Luno has already proven that car camping is far more cost-effective than other travel accommodations. But it turns out, car camping is not just better for your wallet—it’s also better for the environment. To prove just how green car camping is, we’ve decided to compare the eco-friendliness of a hotel stay to a car camping trip. We focused specifically on how much water and energy is used and how much waste is created.
Some people love long walks on the beach. We love long showers in hotels. There’s just something luxurious about a steaming hot shower in a bathroom that you’ve never had to clean before. Unfortunately, our long shower is not the only source of excessive water use in hotels. In 2012, it was reported that the average 150-room hotel uses over 6,000 gallons of water per month. In the same year, hotels used 219 billion gallons of water in total. That’s equal to a person taking a shower non-stop for 277 years. Which is too long even for our liking.
This startling total is the result of the many different water expenses that are implicit to any hotel stay; washing the sheets and the eight towels in every bathroom add up quickly. Even if you don’t use all eight of the towels hanging in your hotel room (because let’s be honest, who on earth would need that many towels?) the hospitality team will wash all of them after your stay regardless. While that’s great for sanitation purposes, it’s less than ideal in terms of water consumption.
Since most cars don’t have indoor plumbing, water use while car camping is remarkably low. The H2O consumption of our trip comes from the water that we drink, which would be a given regardless of where we were staying. To those who complain that the lack of water availability is a problem for cleanliness, we’ve got two words for ya: 1) Hand 2) Sanitizer.
The sight of energy consumption in a hotel is inescapable. The elevators that serve as amusement park-level entertainment for kids are lean, mean, energy-gobbling machines. The alarm clock on the nightstand that goes off at 6 a.m. without your permission is a glowing reminder of the electricity being consumed at all times. The hallway lights that never turn off are not only your mother’s worst nightmare but also a huge drain on natural resources. Don’t even get us started on the beef we have with the dozen TVs that line the lobby.
We get that some energy use is a necessary evil when it comes to a hotel stay. It’s not like we’re suggesting hotels get rid of the waffle maker at the complimentary breakfast (we haven’t lost our minds). We’re just saying that there are definitely some opportunities to be greener when it comes to hospitality.

_Input data_.
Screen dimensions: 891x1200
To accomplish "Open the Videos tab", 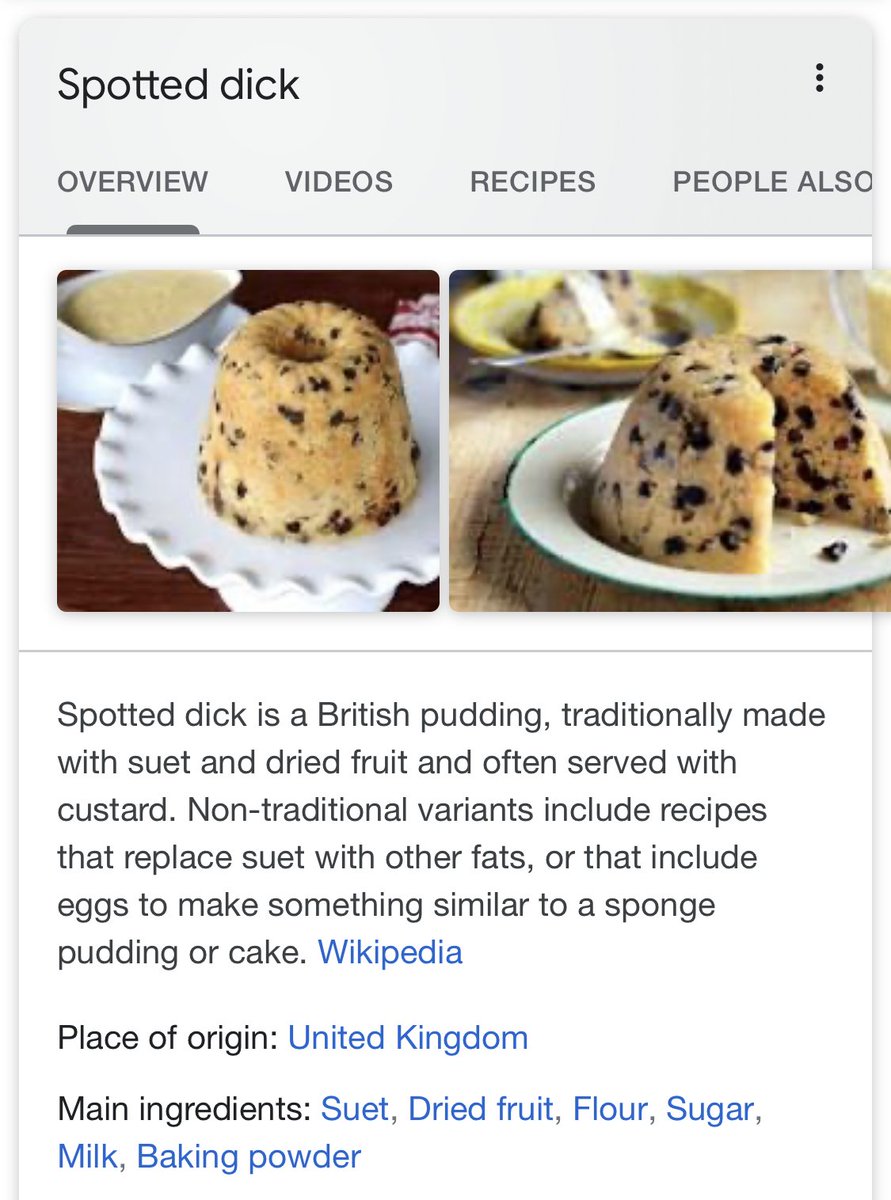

_Activity A_.
According to the car camping passage above, how much water does the average 150-room hotel use per month?
_Activity B_.
Transcribe the part of the car camping passage between "Luno has already" and "waste is created.", inclusive.

_Written answer A_.
Over 6,000 gallons.

_Written answer B_.
Luno has already proven that car camping is far more cost-effective than other travel accommodations. But it turns out, car camping is not just better for your wallet—it’s also better for the environment. To prove just how green car camping is, we’ve decided to compare the eco-friendliness of a hotel stay to a car camping trip. We focused specifically on how much water and energy is used and how much waste is created.